* TASK REQUIREMENTS
Reproduce every one of the items below line for line, unchanged, omitting the pictures.

* EXERCISE MATERIALS
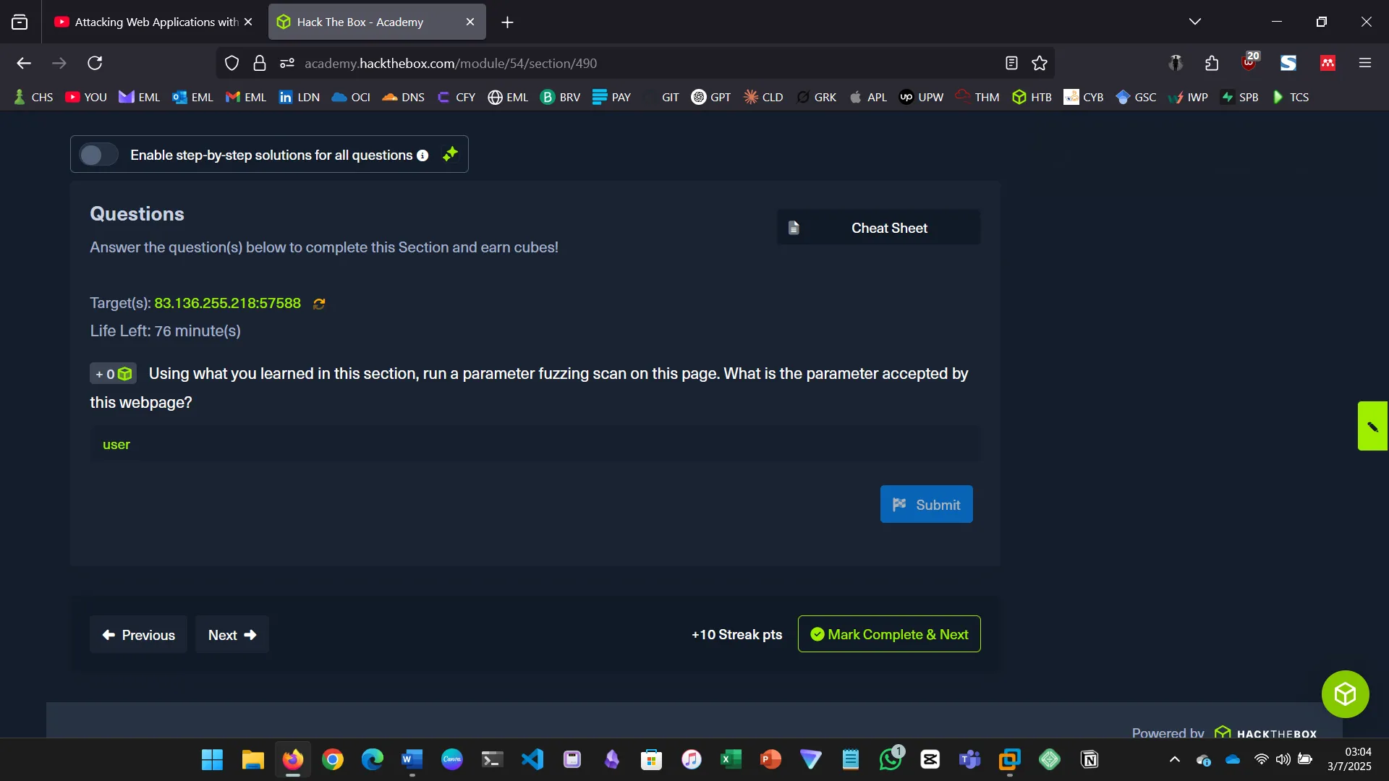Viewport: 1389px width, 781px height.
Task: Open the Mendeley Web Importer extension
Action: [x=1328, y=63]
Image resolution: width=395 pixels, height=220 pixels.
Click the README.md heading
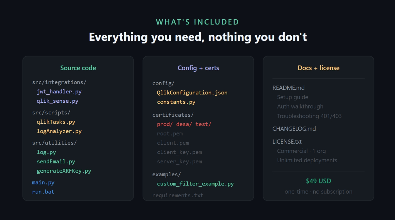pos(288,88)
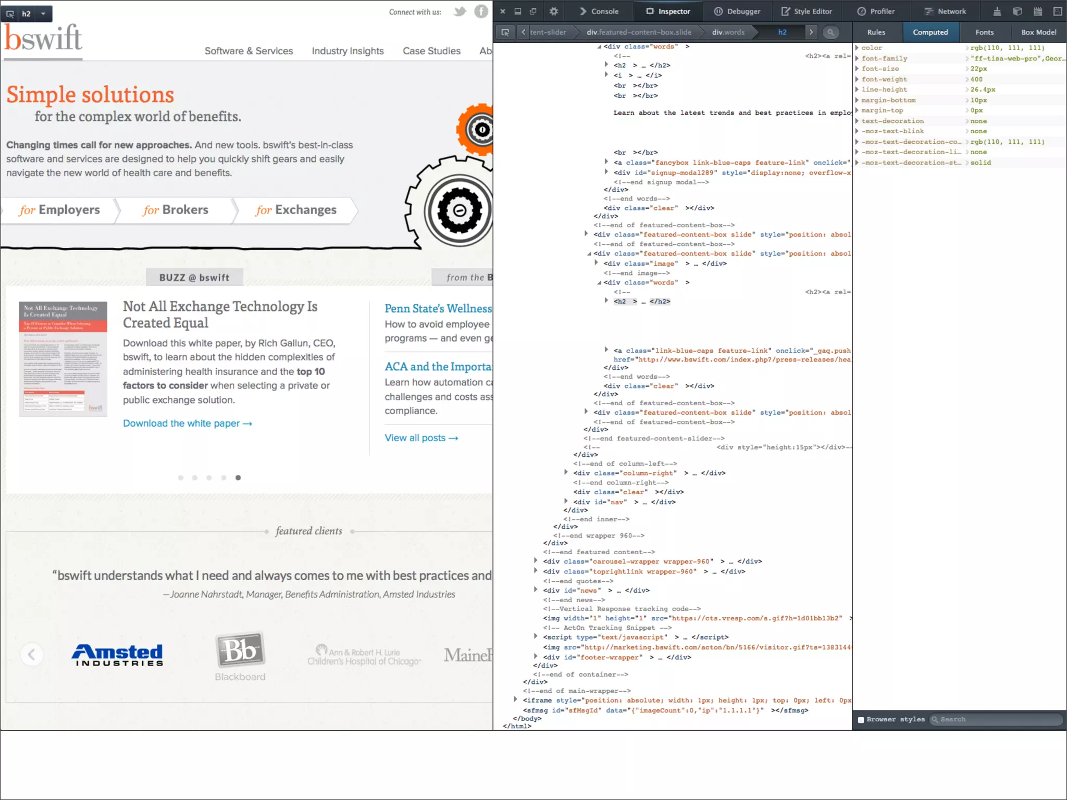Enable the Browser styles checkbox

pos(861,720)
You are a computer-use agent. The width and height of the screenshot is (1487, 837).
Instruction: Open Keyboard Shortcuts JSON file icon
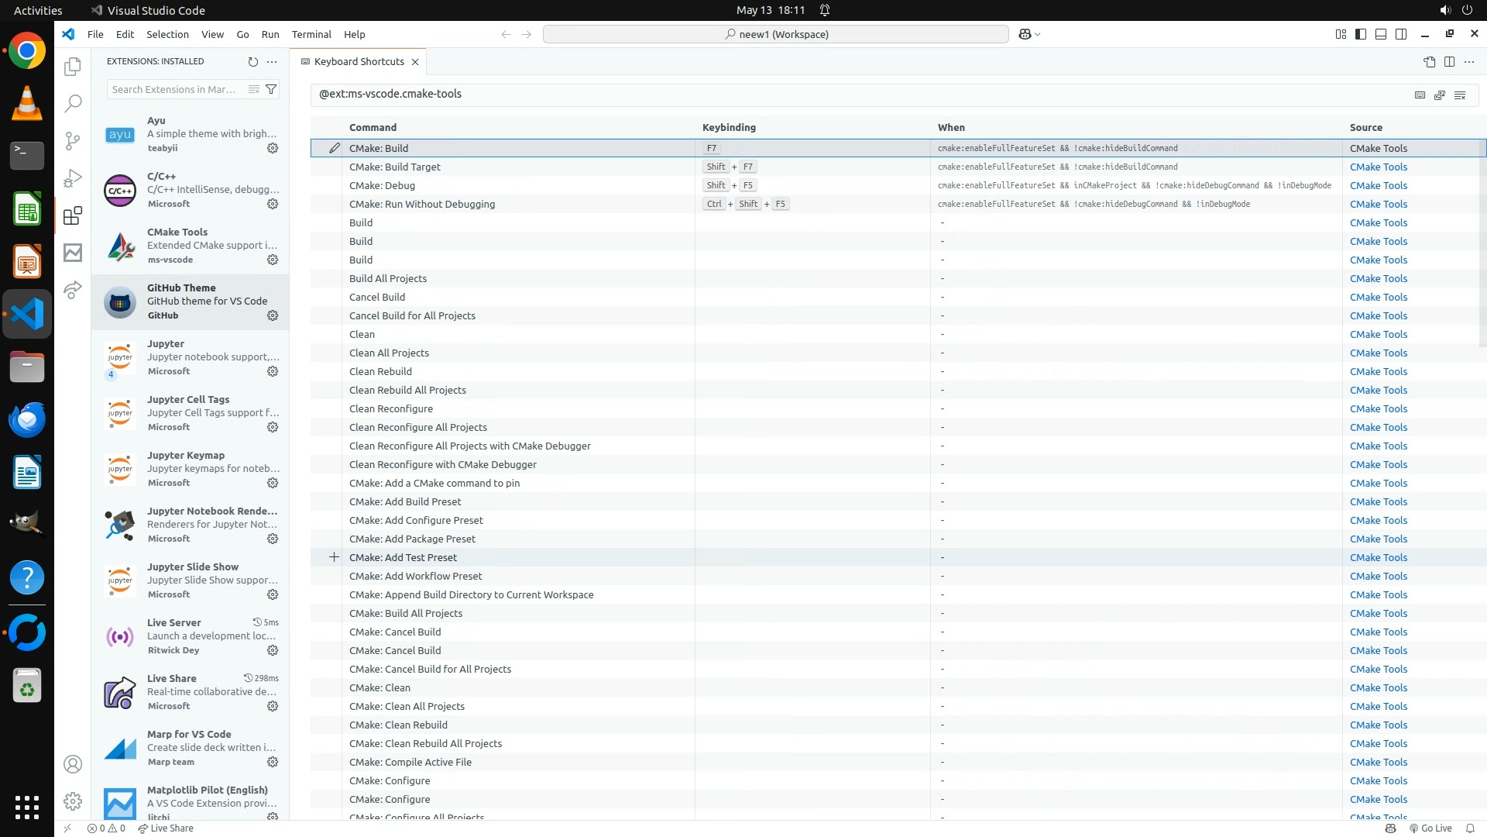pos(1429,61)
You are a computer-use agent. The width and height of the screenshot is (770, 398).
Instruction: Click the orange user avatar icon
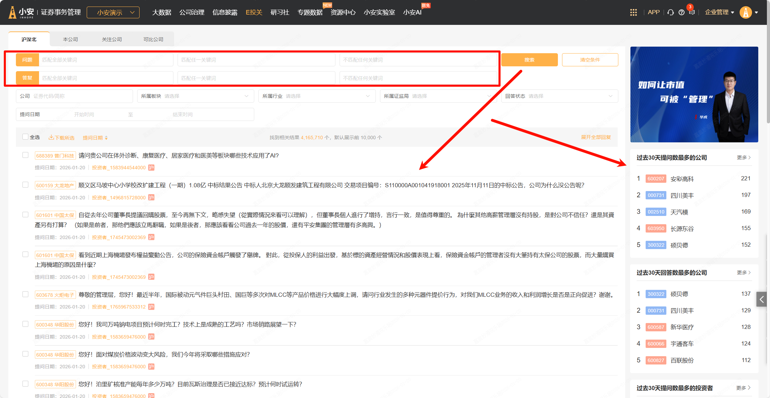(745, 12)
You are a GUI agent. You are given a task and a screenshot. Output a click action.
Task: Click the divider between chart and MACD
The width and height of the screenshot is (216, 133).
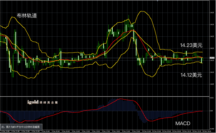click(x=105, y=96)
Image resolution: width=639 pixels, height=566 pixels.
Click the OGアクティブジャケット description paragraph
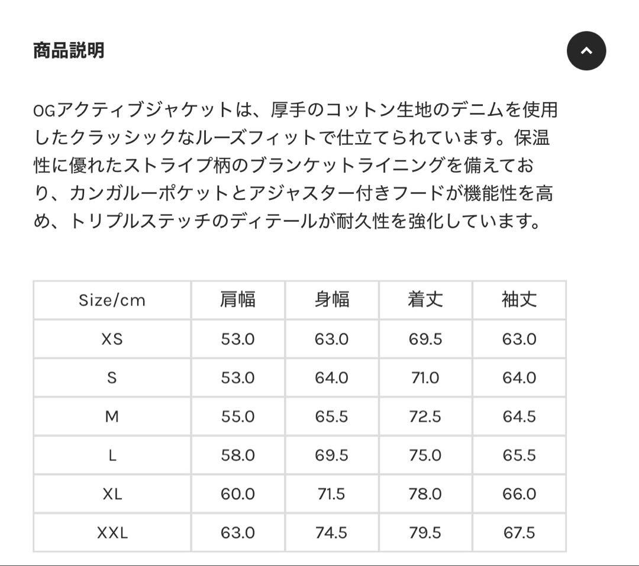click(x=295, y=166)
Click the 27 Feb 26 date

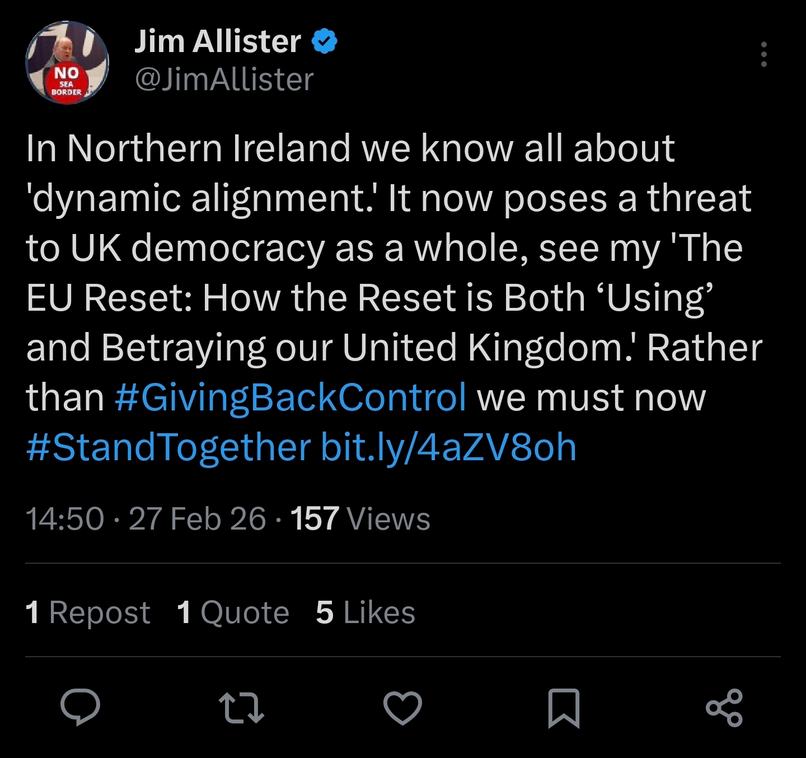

* SOLUTION
Viewport: 1389px width, 781px height.
Task: Open the Mendeley Web Importer extension
Action: [x=1328, y=63]
Image resolution: width=395 pixels, height=220 pixels.
Click the README.md heading
pos(288,88)
Enable the Browser styles checkbox

pos(861,720)
You are a computer-use agent. The width and height of the screenshot is (1487, 837).
Instruction: Open Keyboard Shortcuts JSON file icon
pos(1429,61)
You are a computer-use agent. The width and height of the screenshot is (770, 398).
Instruction: Click the orange user avatar icon
(745, 12)
You are a GUI agent. You are given a task and a screenshot. Output a click action.
Task: Click the divider between chart and MACD
The width and height of the screenshot is (216, 133).
click(x=105, y=96)
Image resolution: width=639 pixels, height=566 pixels.
Click the OGアクティブジャケット description paragraph
click(x=295, y=166)
Click the 27 Feb 26 date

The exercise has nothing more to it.